Monday, December 16, 2013

Monday Morning Links

Miscellaneous material to start your week.

- Heather Mallick discusses what Canada stands to lose as Canada Post is made both more expensive and less functional. Ethan Cox suggests that what's missing from Canada Post is a postal bank - which makes postal services elsewhere both more profitable, and more valuable for citizens. And the Star points out that the Cons have stood idly by while allowing the institution to fall apart.

- But then, post offices are the least of what the Cons have gone out of their way to portray as beneath them - as made clear by James Moore's rightfully-skewered declaration that he doesn't see why he should care about - or do anything to help - hungry children. 

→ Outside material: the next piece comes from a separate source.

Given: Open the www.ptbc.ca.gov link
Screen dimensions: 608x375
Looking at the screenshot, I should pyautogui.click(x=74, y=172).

- Meanwhile, Paul Krugman reminds us why inequality matters both economically and politically:
It’s now widely accepted that rising household debt helped set the stage for our economic crisis; this debt surge coincided with rising inequality, and the two are probably related (although the case isn’t ironclad). After the crisis struck, the continuing shift of income away from the middle class toward a small elite was a drag on consumer demand, so that inequality is linked to both the economic crisis and the weakness of the recovery that followed.

In my view, however, the really crucial role of inequality in economic calamity has been political.

In the years before the crisis, there was a remarkable bipartisan consensus in Washington in favor of financial deregulation — a consensus justified by neither theory nor history. When crisis struck, there was a rush to rescue the banks. But as soon as that was done, a new consensus emerged, one that involved turning away from job creation and focusing on the alleged threat from budget deficits.

What do the pre- and postcrisis consensuses have in common? Both were economically destructive: Deregulation helped make the crisis possible, and the premature turn to fiscal austerity has done more than anything else to hobble recovery. Both consensuses, however, corresponded to the interests and prejudices of an economic elite whose political influence had surged along with its wealth.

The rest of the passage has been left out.